Sunday, June 30, 2013

Week ending 6/30/13 - Reflection

Since I am losing my mind it is even difficult to look back on the week and remember what I did. I sit here and really have to think. I was supposed to go to Sue R's for dinner on Tuesday but she called to tell me she wanted to go to the city council which reminded me that there was something I did on Monday which was why we set it for Tuesday in the first place. I met the missionaries to visit a couple. She is a member by birth and he knows Owen from school and Barrett and Michael C from musicals. It was a nice visit. The missionaries are frustrated because they can't get him to go past the intellectual exercise to sincerely want to know if it is true for himself and for the greater desire to know God's will and plan for us. I prayed this week that he would want to change his hear to real intent. Maybe one day.

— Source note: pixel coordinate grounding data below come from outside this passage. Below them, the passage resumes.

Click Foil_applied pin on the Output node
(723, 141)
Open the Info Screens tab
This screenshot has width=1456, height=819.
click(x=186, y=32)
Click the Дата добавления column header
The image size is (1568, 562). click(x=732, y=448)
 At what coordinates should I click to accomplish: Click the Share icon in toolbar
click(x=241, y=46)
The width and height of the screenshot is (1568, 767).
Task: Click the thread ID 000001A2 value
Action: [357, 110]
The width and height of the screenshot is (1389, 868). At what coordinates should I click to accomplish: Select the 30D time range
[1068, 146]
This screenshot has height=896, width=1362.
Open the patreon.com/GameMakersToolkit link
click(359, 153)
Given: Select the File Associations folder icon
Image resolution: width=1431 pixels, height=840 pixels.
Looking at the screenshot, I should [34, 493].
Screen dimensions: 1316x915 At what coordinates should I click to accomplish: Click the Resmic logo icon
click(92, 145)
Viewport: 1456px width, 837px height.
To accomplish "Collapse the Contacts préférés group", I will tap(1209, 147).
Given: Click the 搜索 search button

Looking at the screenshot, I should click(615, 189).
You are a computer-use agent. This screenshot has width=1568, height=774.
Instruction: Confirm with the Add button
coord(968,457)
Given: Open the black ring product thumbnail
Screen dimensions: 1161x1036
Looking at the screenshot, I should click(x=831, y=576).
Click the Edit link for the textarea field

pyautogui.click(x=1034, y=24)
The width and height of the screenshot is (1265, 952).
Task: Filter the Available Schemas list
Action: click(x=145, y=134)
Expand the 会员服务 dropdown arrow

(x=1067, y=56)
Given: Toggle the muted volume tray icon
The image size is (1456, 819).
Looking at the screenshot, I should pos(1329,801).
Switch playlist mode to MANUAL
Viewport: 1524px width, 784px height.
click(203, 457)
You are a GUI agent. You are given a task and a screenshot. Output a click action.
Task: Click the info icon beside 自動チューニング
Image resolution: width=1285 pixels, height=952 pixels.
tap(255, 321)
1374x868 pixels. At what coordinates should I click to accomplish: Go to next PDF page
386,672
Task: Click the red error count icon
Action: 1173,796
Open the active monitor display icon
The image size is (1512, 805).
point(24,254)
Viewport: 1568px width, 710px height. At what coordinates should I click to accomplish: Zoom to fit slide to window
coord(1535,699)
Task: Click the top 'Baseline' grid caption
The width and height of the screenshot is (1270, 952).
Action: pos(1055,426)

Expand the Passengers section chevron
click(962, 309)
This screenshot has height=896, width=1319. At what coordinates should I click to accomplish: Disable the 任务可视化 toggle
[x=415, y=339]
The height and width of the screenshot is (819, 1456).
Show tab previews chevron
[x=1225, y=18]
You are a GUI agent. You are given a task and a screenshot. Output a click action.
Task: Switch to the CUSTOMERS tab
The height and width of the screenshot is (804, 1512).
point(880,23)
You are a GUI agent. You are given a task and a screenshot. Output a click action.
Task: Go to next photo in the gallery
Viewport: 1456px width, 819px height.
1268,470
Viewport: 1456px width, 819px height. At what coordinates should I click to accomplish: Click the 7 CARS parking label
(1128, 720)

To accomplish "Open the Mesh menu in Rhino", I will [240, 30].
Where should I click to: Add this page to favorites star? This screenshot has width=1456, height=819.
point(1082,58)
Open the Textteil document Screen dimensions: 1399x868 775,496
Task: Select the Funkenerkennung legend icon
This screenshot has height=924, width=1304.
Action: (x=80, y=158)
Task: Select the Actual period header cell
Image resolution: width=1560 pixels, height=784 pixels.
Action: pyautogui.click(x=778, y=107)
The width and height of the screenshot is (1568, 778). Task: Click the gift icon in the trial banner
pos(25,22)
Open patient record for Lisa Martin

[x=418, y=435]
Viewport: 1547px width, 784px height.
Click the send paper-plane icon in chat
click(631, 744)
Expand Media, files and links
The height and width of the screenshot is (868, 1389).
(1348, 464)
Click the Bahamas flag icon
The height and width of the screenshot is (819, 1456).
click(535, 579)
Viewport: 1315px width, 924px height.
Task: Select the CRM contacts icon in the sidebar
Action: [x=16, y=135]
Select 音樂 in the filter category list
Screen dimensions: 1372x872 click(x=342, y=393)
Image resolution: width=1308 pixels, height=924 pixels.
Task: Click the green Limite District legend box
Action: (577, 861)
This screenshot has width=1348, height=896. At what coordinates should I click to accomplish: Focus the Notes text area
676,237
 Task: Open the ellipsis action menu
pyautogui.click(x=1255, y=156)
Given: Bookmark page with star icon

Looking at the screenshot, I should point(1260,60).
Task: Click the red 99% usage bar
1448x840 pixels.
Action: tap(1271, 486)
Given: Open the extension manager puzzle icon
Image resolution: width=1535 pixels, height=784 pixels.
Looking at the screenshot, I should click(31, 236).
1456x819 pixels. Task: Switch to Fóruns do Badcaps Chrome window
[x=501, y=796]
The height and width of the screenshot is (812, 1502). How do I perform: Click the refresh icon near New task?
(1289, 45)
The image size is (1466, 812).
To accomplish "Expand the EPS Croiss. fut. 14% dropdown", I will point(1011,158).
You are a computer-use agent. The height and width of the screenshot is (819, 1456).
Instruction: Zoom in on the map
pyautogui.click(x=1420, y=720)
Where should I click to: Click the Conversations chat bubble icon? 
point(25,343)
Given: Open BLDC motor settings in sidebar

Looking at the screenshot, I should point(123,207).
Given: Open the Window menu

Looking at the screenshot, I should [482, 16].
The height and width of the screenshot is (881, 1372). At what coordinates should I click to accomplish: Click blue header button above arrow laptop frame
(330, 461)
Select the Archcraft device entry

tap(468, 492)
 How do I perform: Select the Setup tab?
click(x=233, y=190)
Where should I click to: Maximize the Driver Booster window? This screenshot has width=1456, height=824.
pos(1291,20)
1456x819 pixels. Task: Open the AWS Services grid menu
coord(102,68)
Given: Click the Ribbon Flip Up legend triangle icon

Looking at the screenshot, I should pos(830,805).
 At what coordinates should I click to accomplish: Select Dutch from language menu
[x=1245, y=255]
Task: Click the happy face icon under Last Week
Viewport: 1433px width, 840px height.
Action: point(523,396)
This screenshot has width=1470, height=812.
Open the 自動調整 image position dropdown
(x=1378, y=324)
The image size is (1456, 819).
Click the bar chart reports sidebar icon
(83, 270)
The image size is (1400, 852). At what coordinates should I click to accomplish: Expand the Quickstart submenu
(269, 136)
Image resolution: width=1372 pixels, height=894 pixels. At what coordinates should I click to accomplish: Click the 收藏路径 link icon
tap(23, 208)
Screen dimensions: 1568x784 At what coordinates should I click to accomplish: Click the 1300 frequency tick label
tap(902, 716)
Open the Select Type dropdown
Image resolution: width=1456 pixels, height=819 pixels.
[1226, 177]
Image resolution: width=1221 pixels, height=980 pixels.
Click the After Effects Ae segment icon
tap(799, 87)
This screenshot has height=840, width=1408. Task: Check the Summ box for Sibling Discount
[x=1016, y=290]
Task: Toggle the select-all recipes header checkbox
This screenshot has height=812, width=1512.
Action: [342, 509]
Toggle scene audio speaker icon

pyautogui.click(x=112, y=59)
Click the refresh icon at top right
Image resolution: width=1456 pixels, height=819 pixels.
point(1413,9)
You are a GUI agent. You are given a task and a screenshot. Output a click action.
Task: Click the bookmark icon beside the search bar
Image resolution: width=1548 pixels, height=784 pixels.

Tuesday I stayed at home and wasted the night. I am caught in the place between guilty and letting my back heal. It isn't getting much better and When I get up to do stuff...it's hurts worse.  I probably did the same thing on Wednesday but I can't really remember it :(.

 Thursday Greg came home from house sitting and was here after my visit with Sue which was very nice. We talked about family history and an upcoming health event she is having. She is one of the strongest people I know.

On Friday Greg was back to house sitting and I was on my own again. I am lonely and happy at the same time but wasted too much time on the couch. Discovery number two: the couch has the same effect on my back as the car seat. Note to self: don't sit on the couch for more than 20 minutes at a time.

 Saturday...stretching, icing, watching movies. Wondering why I am wasting so much time? Spent time feeling guilty and sitting on the couch actually made my back worse. Note to self: do something productive.

 Sunday the answer to my prayers...Sunday School was about the second coming. She asked what we would go home and do differently if we knew Christ was coming. The lesson was about the fact that we are doing what we need to be doing and rejoice and not be frightened. Lesson:  do those things that I have been asked to do...what am I waiting for. Family history; service; relationships; personal history; time with family.

 Sunday night...empty nesters potluck. Yep it is the stage I am in. Was the youngest there but had fun.

 Sunday...awesome day of reflection, discovery and learning.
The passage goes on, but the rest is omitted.